Non muslim atau ghair muslim adalah penghalusan kata kafir dalam Al Qur’an dan Hadist. Kata Kafir jamaknya kaafiriin telah digunakan dalam Al Qur’an sejak zaman permulaan kenabian, wahyu ke-19 bernama Al-Kafirun, yang artinya:
- Katakanlah: Wahai orang-orang kafir
- Aku tak menyembah apa yang kamu sembah
- Dan kamu juga tak menyembah apa yang aku sembah
- Demikian pula aku bukanlah orang yang menyembah apa yang kamu sembah
- Dan kamu pun bukab orang yang menyembah apa yang aku sembah
- Kamu akan mendapat pembalasan kamu dan aku juga akan mendapat pembalasanku.
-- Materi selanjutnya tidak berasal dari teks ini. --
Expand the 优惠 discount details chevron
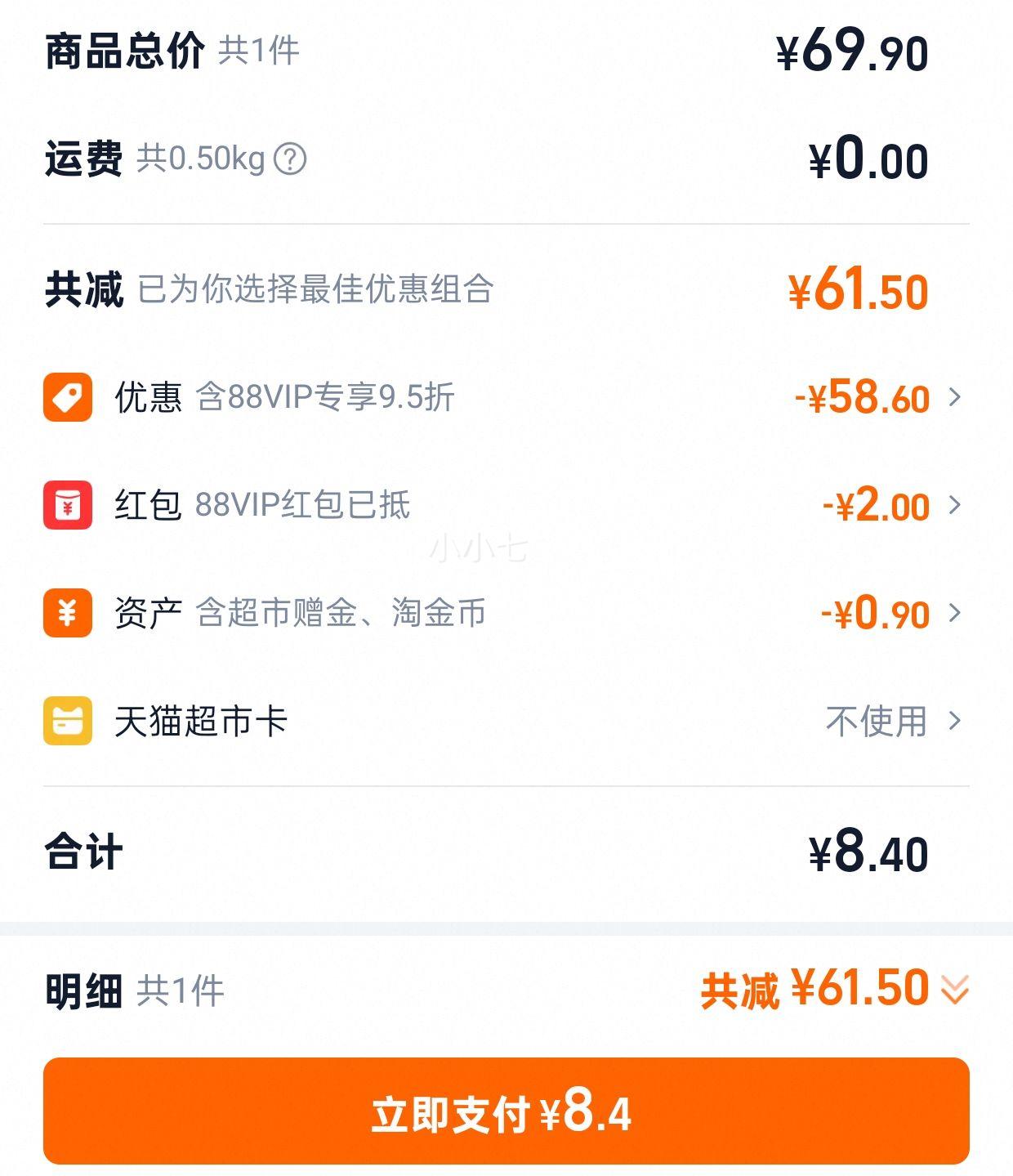Image resolution: width=1013 pixels, height=1176 pixels. [x=954, y=397]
Dalam teologi Islam, manusia dibedakan menjadi dua golongan, yaitu mukmin (orang beriman) atau muslim (orang Islam) dan kafir. Garis pemisahnya adalah kalimat syahadat, yakni pernyataan la ilaha illallah muhammada-rasulullah, tak ada Tuhan selain Allah dan Muhammad adalah Utusan Allah. Barangsiapa yang menerima segala kebenaran yang dibawa oleh Nabi Muhammad saw.adalah orang yang beriman atau orang Islam, sedang yang menolak adalah orang kafir.
Selanjutnya siapakah orang kafir itu? Di tempat lain Allah SWT sendiri menjelaskan bahwa kaum kafir itu ada dua golongan, yaitu kaum musyrikin dan Ahlikitab atau Alladzina Utulkitab. (89:1,3). Kaum musyrikin misalnya kaum paganis Arab yang menyembah banyak berhala dan dewa-dewa yang antara lain mereka sebut Lata, Uzza, Manat (53: 20-21) dan Hubal. Uzza adalah dewi yang paling dicintai bangsa Arab, sedang Hubal adalah kepala berhala-hala Arab. Pada saat itu penyembahan berhala tidak hanya merajalela di tanah Arab saja, tetapi juga berbagai penjuru dunia, misalnya di Romawi, Persia, India, dan sebagainya.
Sedangkan kaum Ahlikitab adalah umat beragama non Islam, misalnya yang sering disebut Al Quran adalah kaum Yahudi dan Kristen atau Nasrani, menyusul Majusi atau Zoroastrianisme (22:17). Kaum Hindu, Buddha, Kong Hu Chu dan Tao esensinya juga termasuk Ahlikitab karena mereka menganut sebuah kitab suci. Hanya bedanya dengan tiga umat sebelumnya, empat umat ini pengikut para Nabi atau Utusan yang namanya tak disebutkan oleh Al-Quran (4:164), sedang tiga umat sebelumnya sering disebut oleh Al Quran dan hadist, demikian pula kitab suci mereka.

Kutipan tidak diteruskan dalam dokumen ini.